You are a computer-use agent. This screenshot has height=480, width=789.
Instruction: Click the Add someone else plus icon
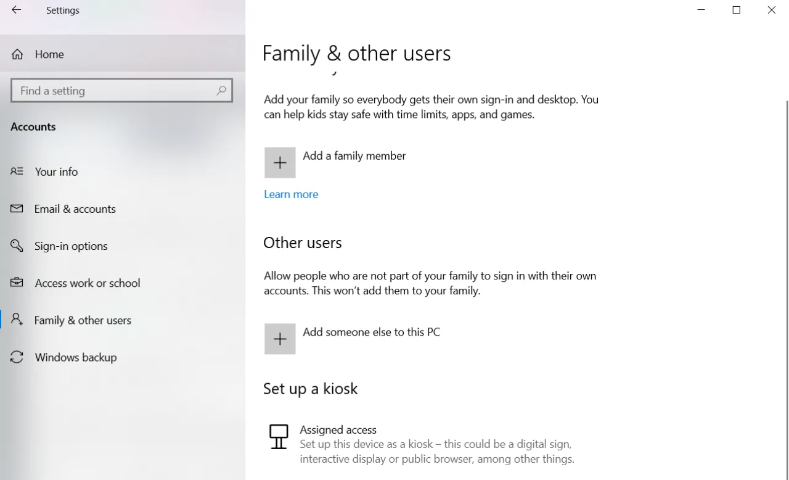click(x=280, y=338)
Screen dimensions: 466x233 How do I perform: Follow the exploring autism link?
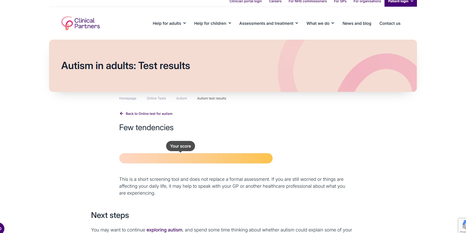(164, 230)
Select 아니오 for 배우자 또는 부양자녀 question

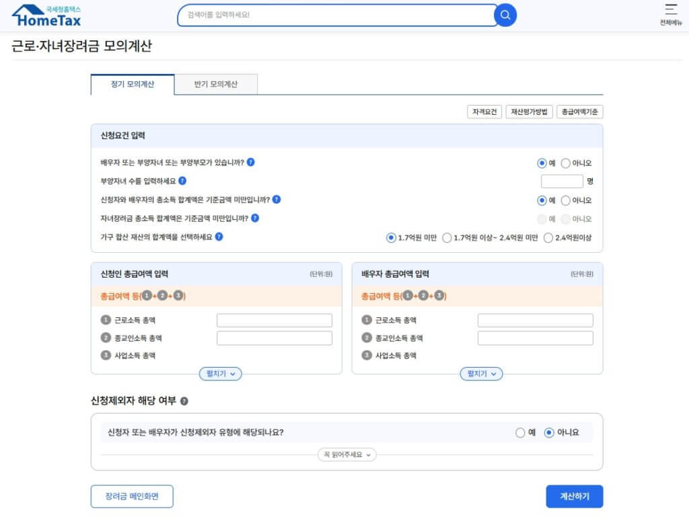coord(565,163)
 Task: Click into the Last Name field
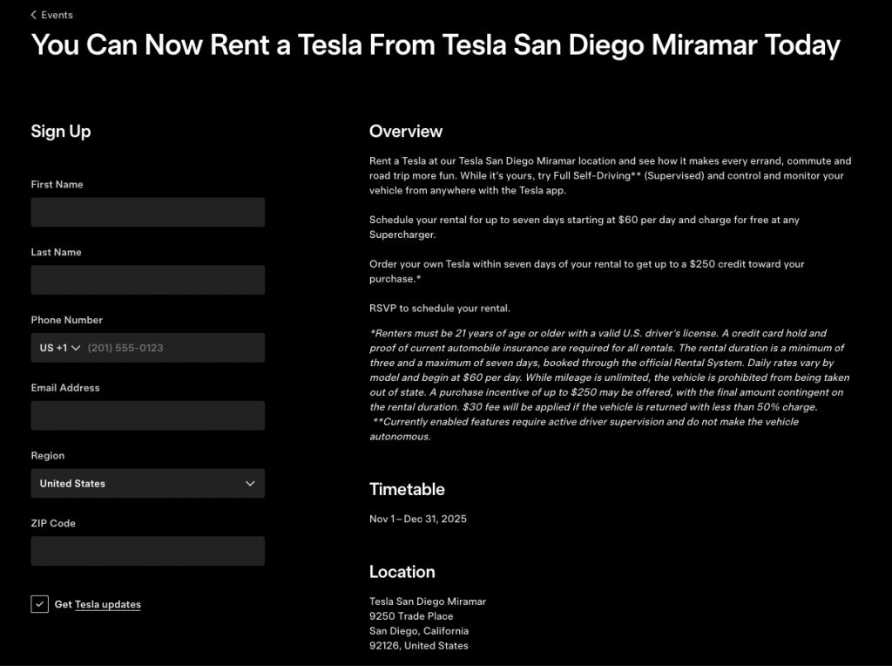(147, 280)
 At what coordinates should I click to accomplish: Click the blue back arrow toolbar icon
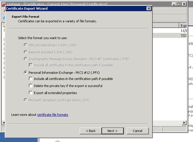[3, 18]
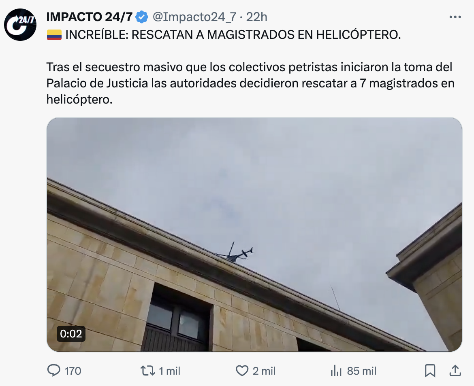Click the 170 replies count

73,371
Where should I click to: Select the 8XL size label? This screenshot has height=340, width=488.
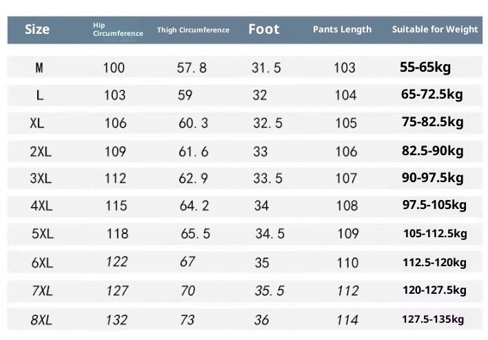tap(41, 319)
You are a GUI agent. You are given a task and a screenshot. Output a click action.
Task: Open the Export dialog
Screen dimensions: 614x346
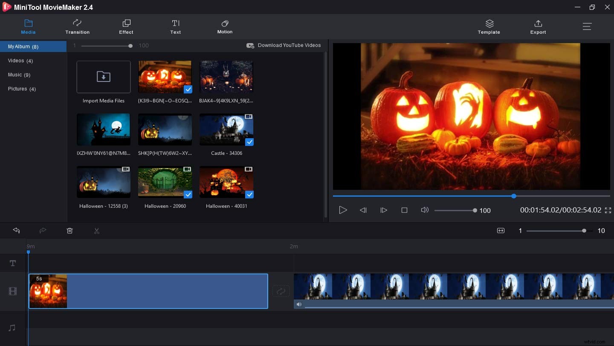pyautogui.click(x=538, y=26)
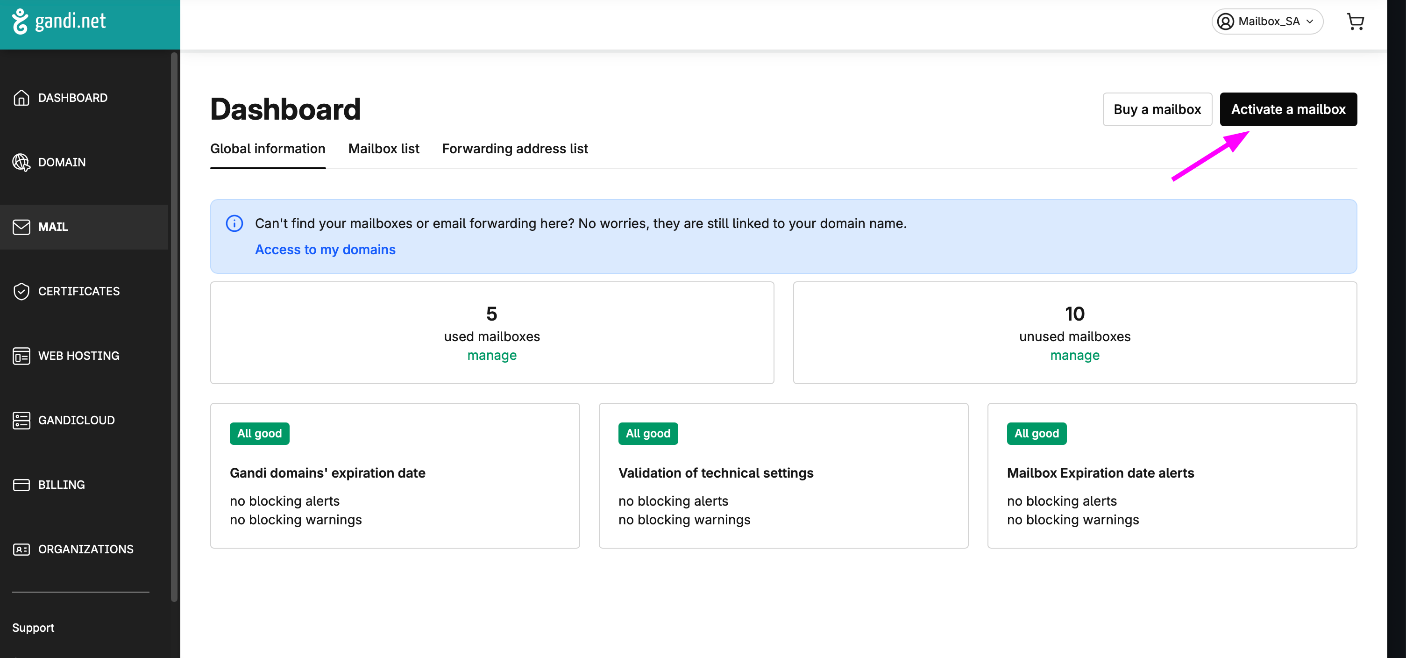
Task: Click the sidebar vertical scrollbar
Action: 174,327
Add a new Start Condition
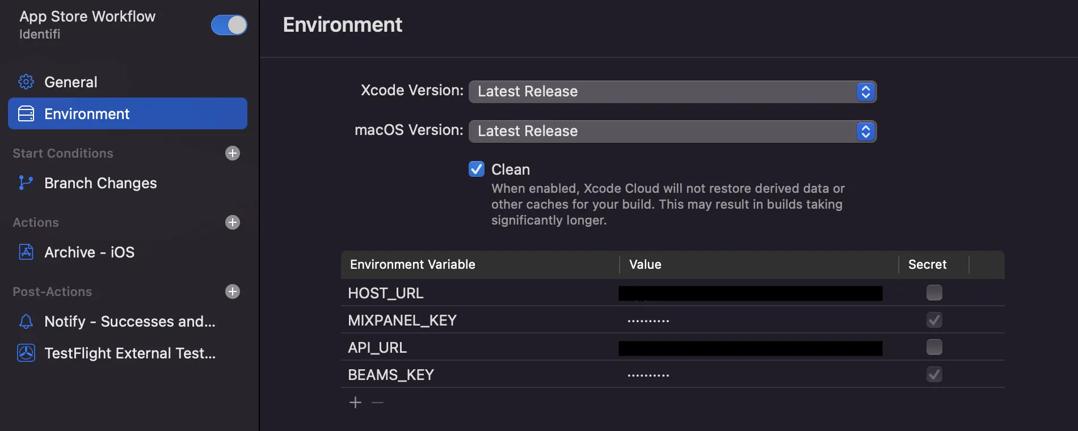This screenshot has height=431, width=1078. tap(233, 153)
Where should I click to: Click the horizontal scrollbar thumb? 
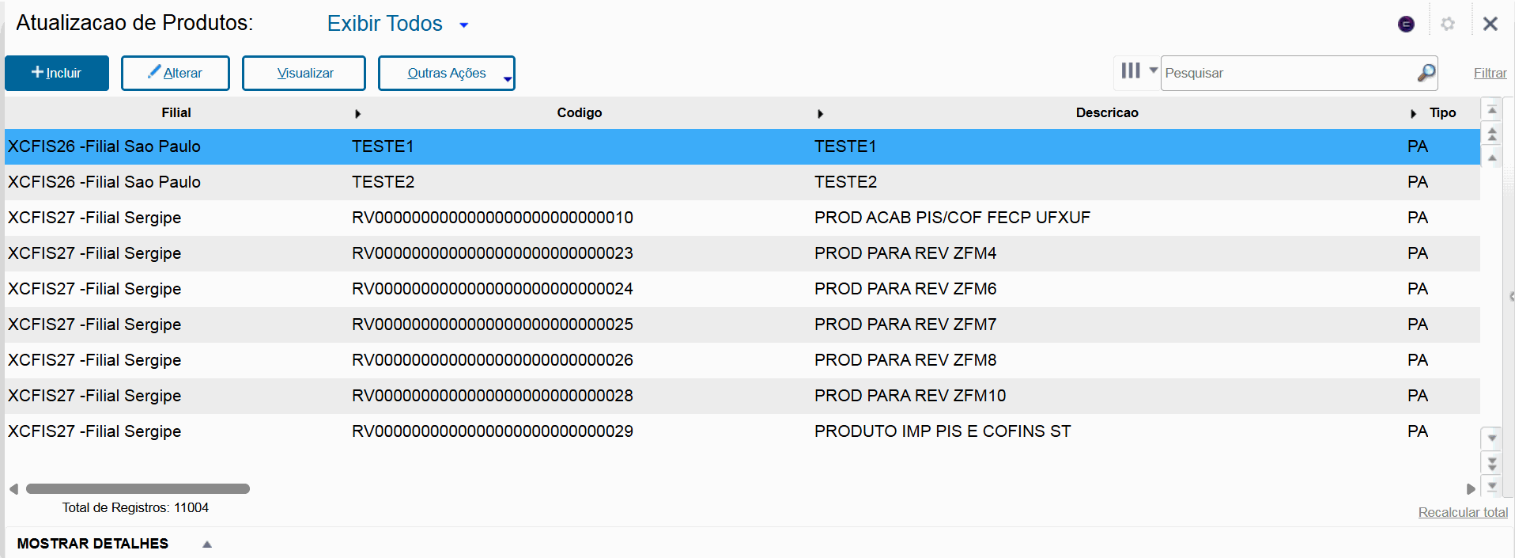(138, 488)
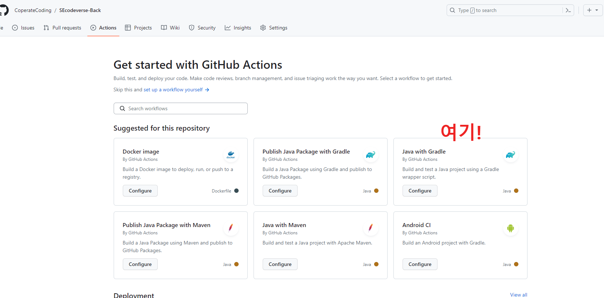This screenshot has height=298, width=604.
Task: Click the GitHub logo icon
Action: (x=4, y=10)
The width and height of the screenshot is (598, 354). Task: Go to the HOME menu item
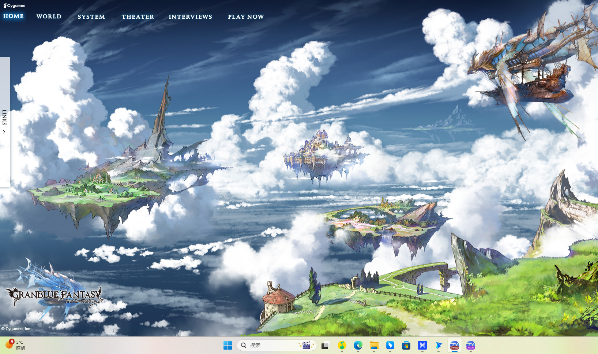(x=14, y=16)
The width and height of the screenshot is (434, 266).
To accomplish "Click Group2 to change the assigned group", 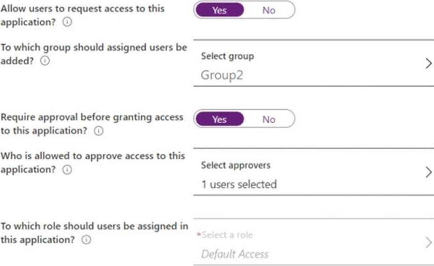I will pos(221,75).
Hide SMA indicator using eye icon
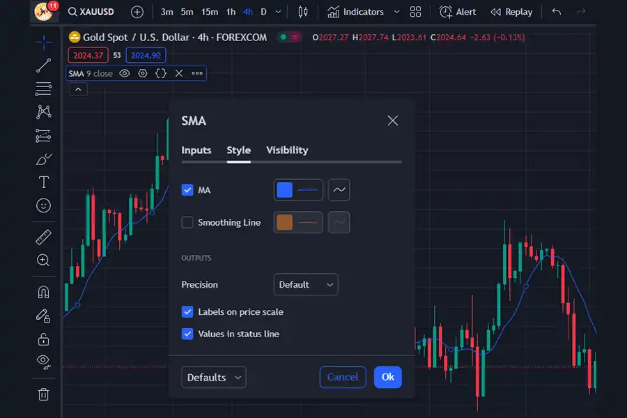The height and width of the screenshot is (418, 627). pos(125,73)
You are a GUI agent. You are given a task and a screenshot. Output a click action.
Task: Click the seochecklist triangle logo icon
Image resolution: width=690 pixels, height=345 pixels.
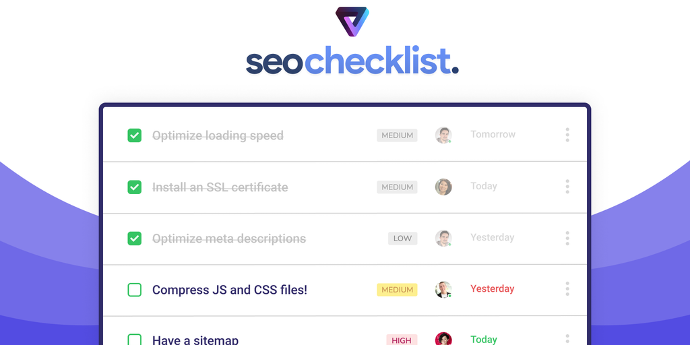click(352, 22)
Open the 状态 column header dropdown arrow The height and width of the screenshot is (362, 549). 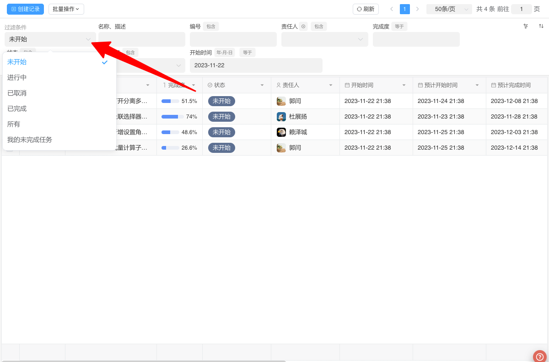tap(262, 85)
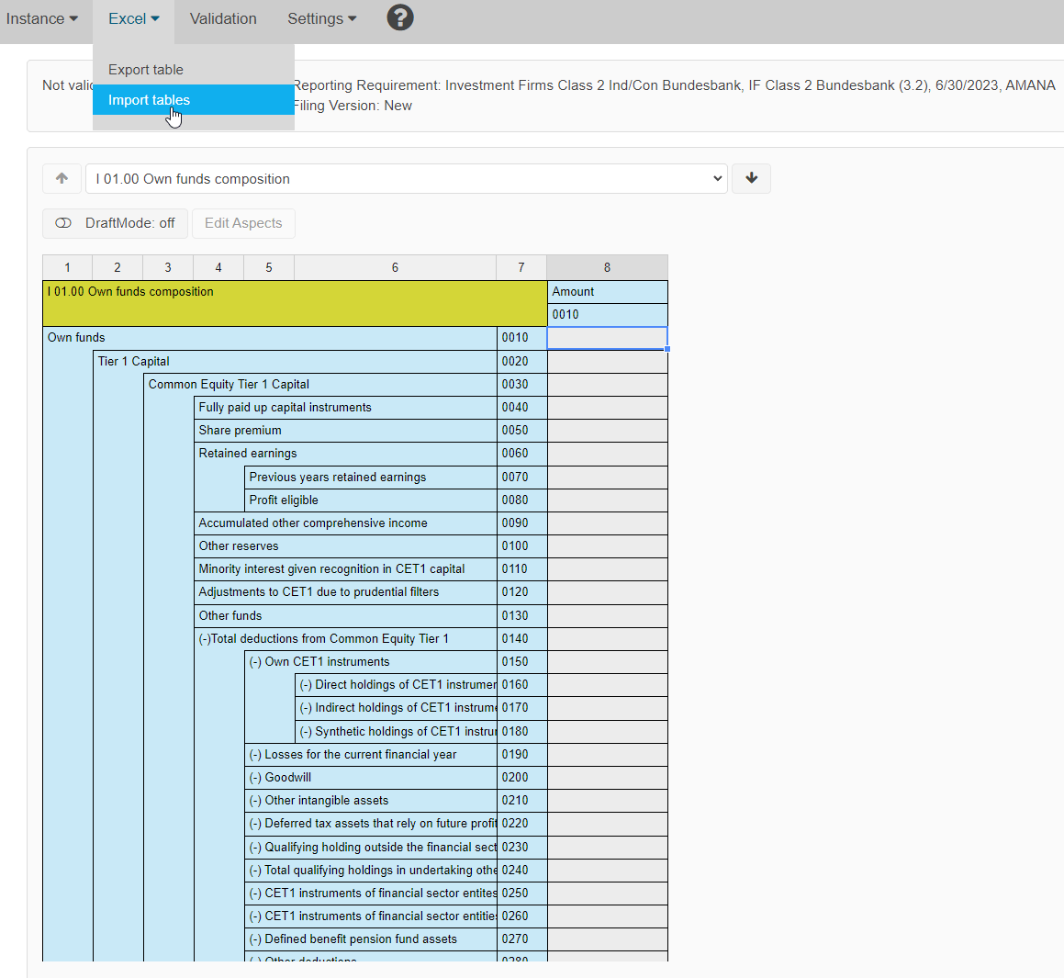Image resolution: width=1064 pixels, height=978 pixels.
Task: Open the Validation tab
Action: 223,18
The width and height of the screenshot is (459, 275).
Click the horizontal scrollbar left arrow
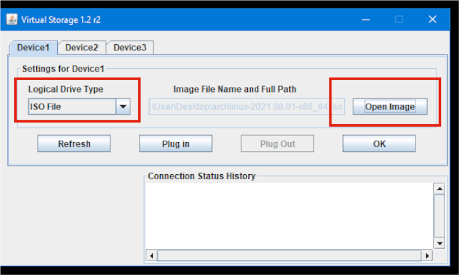click(152, 255)
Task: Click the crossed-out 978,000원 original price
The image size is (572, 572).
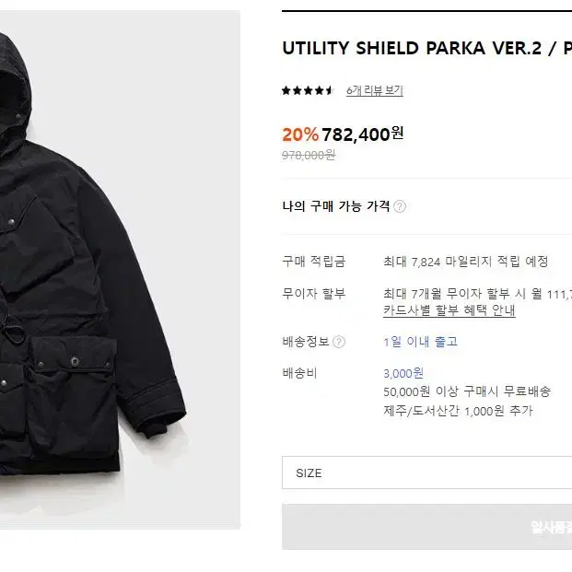Action: (x=309, y=155)
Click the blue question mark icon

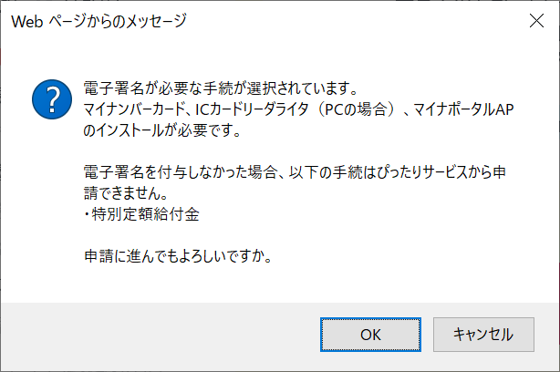pyautogui.click(x=52, y=99)

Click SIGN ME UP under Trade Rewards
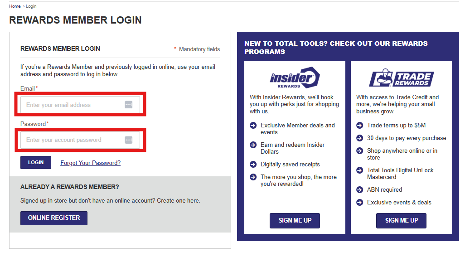coord(401,221)
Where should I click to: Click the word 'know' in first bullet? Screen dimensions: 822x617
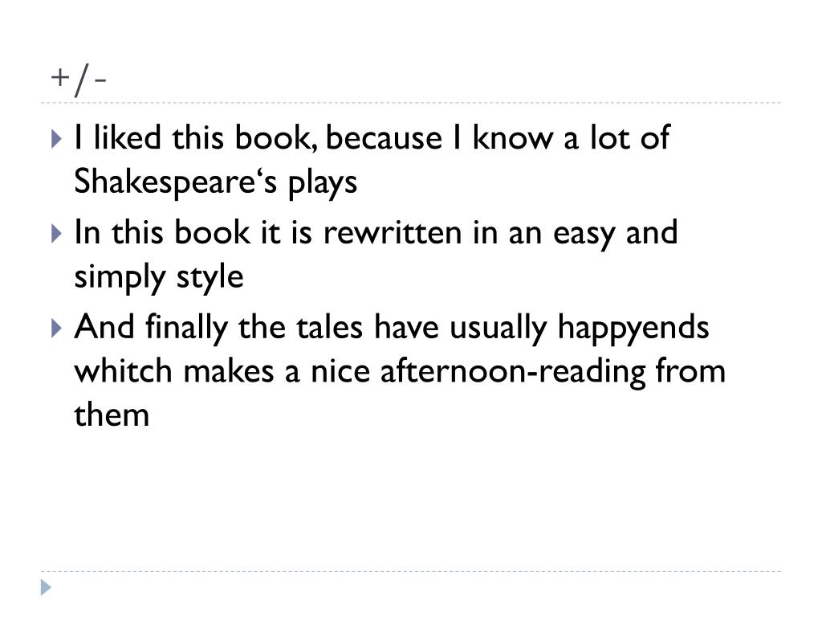tap(512, 138)
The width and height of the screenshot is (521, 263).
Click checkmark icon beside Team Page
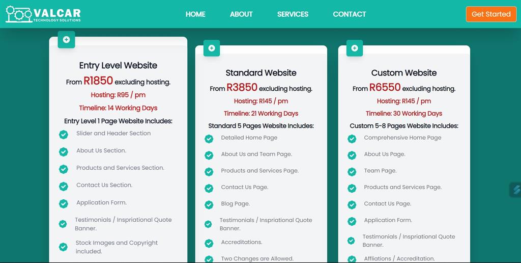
________________
• TASK OBJECTIVE: Beginning with the line that contains "The width and height of the screenshot is (521, 263)." and ending with the final line of the listing, return each line exactly. Omit all pictures.

• SOLUTION TO THIS TASK:
The width and height of the screenshot is (521, 263).
Click checkmark icon beside Team Page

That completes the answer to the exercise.